In the stock market, however, prices closed only modestly lower, with many investors on vacation ahead of the long Labor Day weekend. The Dow industrial average fell just 31.44 points to 5,616.21, but it was still the lowest close in a month.

Bond yields jumped quickly in midday trading and remained at those levels through the abbreviated session, which ended early because of the holiday weekend. The bellwether 30-year Treasury bond yield closed at 7.12%, up from 7.03% on Thursday and the highest since the yield reached 7.19% on July 5.

For the week, the T-bond yield rose 0.18 point, as the continuing stream of government data pointed to a resilient economy.


There was more of the same on Friday in reports on factory orders and Midwest manufacturing activity.

The news dejected many bond investors, who had been expecting the economy to slow and yields to come down.

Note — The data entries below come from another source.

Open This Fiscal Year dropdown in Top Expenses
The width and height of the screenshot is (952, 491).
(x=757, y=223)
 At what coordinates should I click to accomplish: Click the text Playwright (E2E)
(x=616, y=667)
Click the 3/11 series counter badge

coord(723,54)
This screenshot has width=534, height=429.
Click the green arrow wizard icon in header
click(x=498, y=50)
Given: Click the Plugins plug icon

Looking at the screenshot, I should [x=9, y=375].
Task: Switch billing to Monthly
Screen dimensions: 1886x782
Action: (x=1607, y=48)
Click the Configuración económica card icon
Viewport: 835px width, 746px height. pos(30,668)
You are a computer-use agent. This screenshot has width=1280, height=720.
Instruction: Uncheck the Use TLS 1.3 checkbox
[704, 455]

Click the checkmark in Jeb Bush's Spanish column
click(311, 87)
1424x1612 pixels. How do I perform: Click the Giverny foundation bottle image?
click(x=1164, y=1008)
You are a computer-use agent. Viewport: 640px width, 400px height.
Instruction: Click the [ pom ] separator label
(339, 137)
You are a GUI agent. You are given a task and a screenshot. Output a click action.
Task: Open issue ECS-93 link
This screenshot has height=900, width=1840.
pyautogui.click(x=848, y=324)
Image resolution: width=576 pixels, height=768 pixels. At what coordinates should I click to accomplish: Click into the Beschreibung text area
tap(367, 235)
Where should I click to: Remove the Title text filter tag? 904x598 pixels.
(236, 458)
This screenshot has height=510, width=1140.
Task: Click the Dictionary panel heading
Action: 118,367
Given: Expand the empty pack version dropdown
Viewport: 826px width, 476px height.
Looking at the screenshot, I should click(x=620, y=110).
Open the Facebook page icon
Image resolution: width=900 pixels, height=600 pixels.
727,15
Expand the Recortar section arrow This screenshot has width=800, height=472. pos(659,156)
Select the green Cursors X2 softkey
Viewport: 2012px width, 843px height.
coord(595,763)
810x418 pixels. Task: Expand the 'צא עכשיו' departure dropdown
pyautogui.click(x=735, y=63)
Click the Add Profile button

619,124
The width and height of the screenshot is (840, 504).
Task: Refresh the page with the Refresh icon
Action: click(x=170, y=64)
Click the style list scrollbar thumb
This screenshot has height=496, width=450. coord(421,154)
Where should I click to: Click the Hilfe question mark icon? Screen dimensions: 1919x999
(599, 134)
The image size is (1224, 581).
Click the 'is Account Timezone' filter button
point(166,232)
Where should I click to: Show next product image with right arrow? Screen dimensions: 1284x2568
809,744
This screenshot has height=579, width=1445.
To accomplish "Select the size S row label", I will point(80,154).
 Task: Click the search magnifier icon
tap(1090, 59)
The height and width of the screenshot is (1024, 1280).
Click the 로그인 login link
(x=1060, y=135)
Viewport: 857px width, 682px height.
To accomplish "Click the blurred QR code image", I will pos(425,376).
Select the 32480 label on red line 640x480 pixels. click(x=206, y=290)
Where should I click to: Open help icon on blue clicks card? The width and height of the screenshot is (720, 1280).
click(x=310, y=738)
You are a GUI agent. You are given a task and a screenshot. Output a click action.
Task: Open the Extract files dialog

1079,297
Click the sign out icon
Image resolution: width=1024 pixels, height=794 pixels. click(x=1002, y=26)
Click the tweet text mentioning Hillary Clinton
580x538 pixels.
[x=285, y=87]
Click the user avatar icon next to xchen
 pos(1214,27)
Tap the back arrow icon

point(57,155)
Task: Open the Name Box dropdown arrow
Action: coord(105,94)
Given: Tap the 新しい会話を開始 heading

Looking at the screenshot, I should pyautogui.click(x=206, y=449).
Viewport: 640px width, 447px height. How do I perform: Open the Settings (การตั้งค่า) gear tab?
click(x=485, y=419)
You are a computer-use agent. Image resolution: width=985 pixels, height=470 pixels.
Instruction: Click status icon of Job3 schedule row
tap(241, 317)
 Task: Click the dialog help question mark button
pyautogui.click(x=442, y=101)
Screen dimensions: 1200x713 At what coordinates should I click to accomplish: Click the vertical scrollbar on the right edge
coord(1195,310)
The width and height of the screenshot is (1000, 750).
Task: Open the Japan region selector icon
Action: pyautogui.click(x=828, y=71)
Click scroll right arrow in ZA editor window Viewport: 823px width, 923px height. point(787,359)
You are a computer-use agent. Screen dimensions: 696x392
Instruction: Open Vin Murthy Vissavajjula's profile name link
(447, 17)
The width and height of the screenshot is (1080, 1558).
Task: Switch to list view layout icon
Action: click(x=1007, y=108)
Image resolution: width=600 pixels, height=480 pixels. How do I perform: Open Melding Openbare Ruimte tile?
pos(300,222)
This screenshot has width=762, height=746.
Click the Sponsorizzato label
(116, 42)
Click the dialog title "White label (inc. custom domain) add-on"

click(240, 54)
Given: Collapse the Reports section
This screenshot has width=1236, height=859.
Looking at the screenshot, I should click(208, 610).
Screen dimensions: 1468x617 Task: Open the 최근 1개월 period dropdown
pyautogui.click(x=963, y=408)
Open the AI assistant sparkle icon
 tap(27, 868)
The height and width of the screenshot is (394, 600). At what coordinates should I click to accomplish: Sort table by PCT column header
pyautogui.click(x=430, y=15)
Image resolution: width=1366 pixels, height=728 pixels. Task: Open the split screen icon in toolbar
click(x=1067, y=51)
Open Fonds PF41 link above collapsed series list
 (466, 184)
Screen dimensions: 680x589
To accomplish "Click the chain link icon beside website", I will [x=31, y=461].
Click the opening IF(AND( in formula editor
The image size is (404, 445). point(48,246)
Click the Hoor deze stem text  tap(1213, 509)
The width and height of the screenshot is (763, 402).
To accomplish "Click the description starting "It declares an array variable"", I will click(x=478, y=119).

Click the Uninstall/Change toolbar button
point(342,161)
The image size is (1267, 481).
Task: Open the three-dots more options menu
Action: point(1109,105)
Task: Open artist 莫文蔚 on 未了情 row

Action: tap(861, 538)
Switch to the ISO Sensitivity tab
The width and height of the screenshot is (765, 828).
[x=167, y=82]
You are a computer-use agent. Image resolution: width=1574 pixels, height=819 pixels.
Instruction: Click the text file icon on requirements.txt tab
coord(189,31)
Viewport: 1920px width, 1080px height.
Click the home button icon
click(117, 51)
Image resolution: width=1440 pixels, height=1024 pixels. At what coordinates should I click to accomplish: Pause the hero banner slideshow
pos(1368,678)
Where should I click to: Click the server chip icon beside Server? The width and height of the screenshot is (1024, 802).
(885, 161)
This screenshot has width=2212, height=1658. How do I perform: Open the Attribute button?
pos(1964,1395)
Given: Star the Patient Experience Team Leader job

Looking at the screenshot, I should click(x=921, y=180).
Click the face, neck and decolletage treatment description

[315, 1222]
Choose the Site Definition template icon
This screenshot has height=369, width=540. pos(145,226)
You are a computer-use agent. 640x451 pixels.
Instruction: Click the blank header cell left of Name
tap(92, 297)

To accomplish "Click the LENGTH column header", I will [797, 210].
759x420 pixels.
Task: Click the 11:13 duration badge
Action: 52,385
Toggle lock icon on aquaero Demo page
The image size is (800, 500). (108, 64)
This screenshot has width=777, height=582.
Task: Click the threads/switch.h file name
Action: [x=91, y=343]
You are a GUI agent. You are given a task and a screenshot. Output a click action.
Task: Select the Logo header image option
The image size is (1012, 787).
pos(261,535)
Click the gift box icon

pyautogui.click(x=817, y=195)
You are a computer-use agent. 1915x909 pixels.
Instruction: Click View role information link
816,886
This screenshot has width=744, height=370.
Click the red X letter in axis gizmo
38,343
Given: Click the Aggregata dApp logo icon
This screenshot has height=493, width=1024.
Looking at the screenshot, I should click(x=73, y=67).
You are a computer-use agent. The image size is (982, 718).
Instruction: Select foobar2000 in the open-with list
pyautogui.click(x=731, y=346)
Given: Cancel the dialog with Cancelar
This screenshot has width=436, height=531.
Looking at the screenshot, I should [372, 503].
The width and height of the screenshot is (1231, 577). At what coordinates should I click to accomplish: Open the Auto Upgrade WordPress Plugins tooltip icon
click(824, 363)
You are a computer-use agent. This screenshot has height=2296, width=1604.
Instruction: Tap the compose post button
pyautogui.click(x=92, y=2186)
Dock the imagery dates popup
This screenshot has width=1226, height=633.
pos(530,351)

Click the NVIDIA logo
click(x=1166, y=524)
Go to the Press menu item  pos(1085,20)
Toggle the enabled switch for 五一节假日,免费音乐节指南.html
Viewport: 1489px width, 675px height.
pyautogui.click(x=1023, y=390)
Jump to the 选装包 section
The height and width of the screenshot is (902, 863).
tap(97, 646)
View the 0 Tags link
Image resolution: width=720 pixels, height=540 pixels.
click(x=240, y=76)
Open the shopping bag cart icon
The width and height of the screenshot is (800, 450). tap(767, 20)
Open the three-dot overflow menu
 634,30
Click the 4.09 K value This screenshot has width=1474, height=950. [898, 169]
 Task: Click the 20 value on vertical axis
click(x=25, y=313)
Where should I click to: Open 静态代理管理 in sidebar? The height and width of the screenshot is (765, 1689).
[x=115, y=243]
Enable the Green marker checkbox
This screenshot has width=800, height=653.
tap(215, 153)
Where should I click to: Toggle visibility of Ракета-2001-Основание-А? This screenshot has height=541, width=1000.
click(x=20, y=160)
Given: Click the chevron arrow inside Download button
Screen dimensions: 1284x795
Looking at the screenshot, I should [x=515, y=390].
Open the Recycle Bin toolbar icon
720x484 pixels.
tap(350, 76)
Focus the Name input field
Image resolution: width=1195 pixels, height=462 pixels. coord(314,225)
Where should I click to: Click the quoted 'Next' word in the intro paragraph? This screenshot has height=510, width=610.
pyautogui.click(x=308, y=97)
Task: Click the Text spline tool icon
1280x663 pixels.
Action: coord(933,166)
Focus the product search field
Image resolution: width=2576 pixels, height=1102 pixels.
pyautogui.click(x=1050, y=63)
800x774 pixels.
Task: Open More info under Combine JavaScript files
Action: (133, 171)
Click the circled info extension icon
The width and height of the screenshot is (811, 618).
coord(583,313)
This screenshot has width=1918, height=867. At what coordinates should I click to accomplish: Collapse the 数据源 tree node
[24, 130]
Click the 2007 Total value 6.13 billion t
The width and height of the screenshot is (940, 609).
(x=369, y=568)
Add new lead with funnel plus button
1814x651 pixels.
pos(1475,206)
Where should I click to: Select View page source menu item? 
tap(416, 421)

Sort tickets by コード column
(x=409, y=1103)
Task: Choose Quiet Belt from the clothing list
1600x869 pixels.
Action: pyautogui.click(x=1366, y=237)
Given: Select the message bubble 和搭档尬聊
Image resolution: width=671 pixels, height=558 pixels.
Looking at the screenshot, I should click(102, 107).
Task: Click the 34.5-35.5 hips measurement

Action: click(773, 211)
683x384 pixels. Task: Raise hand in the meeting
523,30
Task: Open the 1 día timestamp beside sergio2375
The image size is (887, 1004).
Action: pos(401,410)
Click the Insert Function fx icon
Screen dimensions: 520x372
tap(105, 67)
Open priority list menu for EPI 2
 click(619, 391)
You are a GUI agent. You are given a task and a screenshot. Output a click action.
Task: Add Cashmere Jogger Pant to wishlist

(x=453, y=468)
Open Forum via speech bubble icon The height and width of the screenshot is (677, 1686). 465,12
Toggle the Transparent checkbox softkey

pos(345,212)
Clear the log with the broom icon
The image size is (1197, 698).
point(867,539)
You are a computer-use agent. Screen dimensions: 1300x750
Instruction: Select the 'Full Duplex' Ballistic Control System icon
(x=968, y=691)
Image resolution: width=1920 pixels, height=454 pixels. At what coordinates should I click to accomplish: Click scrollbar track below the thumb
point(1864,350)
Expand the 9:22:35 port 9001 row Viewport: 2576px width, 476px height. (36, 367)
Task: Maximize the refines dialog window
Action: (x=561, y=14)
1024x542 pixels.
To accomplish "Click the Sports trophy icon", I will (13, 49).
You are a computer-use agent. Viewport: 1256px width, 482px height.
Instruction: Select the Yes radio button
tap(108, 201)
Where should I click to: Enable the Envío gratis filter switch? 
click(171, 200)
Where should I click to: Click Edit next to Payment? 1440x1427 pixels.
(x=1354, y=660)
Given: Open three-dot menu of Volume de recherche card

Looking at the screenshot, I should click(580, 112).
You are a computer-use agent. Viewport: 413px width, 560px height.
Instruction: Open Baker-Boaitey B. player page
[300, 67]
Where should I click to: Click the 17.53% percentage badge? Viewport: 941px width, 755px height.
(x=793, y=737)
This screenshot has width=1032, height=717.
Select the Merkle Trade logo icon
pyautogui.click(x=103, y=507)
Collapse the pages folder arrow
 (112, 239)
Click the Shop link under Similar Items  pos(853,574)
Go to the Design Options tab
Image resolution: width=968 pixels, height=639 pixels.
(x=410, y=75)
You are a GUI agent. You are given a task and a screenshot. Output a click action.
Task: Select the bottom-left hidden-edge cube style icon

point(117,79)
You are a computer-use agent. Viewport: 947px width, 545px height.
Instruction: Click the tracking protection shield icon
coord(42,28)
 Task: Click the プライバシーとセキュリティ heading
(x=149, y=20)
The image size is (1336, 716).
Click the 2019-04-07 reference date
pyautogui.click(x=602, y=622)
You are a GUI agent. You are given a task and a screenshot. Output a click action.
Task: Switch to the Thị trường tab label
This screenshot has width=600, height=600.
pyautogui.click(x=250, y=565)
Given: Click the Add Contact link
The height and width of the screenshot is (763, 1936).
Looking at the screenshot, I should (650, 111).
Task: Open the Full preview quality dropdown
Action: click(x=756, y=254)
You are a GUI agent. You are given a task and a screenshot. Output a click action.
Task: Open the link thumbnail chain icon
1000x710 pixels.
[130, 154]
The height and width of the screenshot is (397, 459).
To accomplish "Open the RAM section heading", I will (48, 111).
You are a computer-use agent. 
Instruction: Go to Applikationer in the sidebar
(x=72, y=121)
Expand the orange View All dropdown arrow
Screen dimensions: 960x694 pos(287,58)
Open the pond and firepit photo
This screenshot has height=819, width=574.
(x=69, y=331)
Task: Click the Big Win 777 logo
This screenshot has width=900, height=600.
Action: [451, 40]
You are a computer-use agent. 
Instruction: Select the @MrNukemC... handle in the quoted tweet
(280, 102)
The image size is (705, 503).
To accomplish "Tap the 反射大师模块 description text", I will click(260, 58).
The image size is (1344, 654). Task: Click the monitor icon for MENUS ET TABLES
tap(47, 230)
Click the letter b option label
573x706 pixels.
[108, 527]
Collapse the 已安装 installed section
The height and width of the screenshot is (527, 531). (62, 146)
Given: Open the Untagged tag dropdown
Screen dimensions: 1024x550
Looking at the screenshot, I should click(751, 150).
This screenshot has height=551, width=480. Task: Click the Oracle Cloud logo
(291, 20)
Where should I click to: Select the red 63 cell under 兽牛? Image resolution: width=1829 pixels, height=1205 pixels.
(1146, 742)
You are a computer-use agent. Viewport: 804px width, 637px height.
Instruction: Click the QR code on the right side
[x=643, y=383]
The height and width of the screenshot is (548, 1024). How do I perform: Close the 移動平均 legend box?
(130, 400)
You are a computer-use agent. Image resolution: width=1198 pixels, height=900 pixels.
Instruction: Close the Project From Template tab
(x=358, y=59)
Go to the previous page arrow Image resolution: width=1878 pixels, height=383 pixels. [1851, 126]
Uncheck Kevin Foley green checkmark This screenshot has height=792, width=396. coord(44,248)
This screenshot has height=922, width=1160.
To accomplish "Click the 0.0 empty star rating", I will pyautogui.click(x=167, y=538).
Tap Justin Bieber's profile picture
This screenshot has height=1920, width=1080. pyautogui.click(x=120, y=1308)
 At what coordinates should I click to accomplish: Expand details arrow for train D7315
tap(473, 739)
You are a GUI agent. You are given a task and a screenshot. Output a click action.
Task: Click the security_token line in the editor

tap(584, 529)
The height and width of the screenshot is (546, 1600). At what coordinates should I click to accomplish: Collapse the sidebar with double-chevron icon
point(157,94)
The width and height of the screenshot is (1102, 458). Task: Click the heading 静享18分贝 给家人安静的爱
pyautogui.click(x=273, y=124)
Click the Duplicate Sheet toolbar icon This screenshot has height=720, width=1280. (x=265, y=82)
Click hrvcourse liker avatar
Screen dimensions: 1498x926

“The [bond] market is starting to come toward the realization that we’ve got a decent economy, not a doom-and-gloom economy,” said Michael Strauss, chief economist at Yamaichi International (America).

Shorter-term yields surged with longer-term yields Friday in a clear signal that investors expect the Fed to soon raise its benchmark short-term interest rate, the federal funds rate, from the current 5.25%.


The yield on one-year T-bills rose to 5.91% on Friday, up from 5.79% on Thursday and up sharply from 5.62% just two weeks ago.

Yet some Fed officials on Friday insisted the central bank had still not reached the conclusion that the economy’s pace warrants higher official rates.

Some analysts said next week’s data could be make-or-break for the Fed in its interest-rate deliberations. Reports next week will include a look at August’s manufacturing activity nationwide, car sales and, next Friday, employment.

For the stock market, which in July suffered its deepest pullback since 1994 on worries about slowing corporate profit growth and about the potential for a Fed rate hike, the good news on the economy is a mixed bag: It could mean better third-quarter profit growth, but if the Fed indeed raises rates, investors will see what has historically been a sell signal.


The Dow index had fought back from July’s 10% decline in recent weeks, nearly recouping all of its loss. But indexes of smaller stocks regained only about half the 20% declines they experienced in July.

On Friday action was muted despite the jump in bond yields. The Dow was off more than 60 points but cut that loss in half by the close. Still, the index fell 1.9% for the week. On the Big Board, falling stocks outnumbered winners by 15 to 8 on Friday.

The Nasdaq composite index of mostly smaller stocks lost just 3.53 points to 1,141.50 on Friday, and rising stocks had a slight edge over losers. For the week the Nasdaq index eased 0.1%.

Because trading was so slow Friday and the rest of the week, analysts said the market’s true judgment about rising interest rates won’t be rendered until next week, when many investors return from vacation.


Among Friday’s highlights:

* The rise in bond yields hurt many interest-rate-related stocks. Chase Manhattan lost 1 1/2 to 74 3/8, home builder Centex fell 3/4 to 32 1/8 and Student Loan Marketing lost 2 1/4 to 73 5/8.

Exceptions to that trend were some banks, which rose on takeover speculation after Boatmen’s Bancshares agreed to a takeover by giant NationsBank.

Bank winners included Barnett, up 1 1/8 to 65 5/8; Mellon, up 5/8 to 55 3/8; and First Bank, up 1/2 to 64 1/4.


* ValuJet jumped 1 1/2 to 12 1/2 after the discount air carrier, grounded for safety violations, won tentative approval from regulators to resume flights on a limited schedule.

* Some industrial stocks gained, perhaps on earnings optimism. Chrysler rose 7/8 to 29 1/4, railroad CSX added 5/8 to 50 5/8 and 3M rose 1 3/8 to 68 3/4.

In foreign trading, Mexican stocks fell for a third day and the peso slid as soaring U.S. bond yields and political turmoil in Mexico prompted investors to sell their holdings ahead of the Labor Day weekend. Mexico City’s Bolsa index dropped or 0.9% to 3,305.47, its lowest since Aug. 14.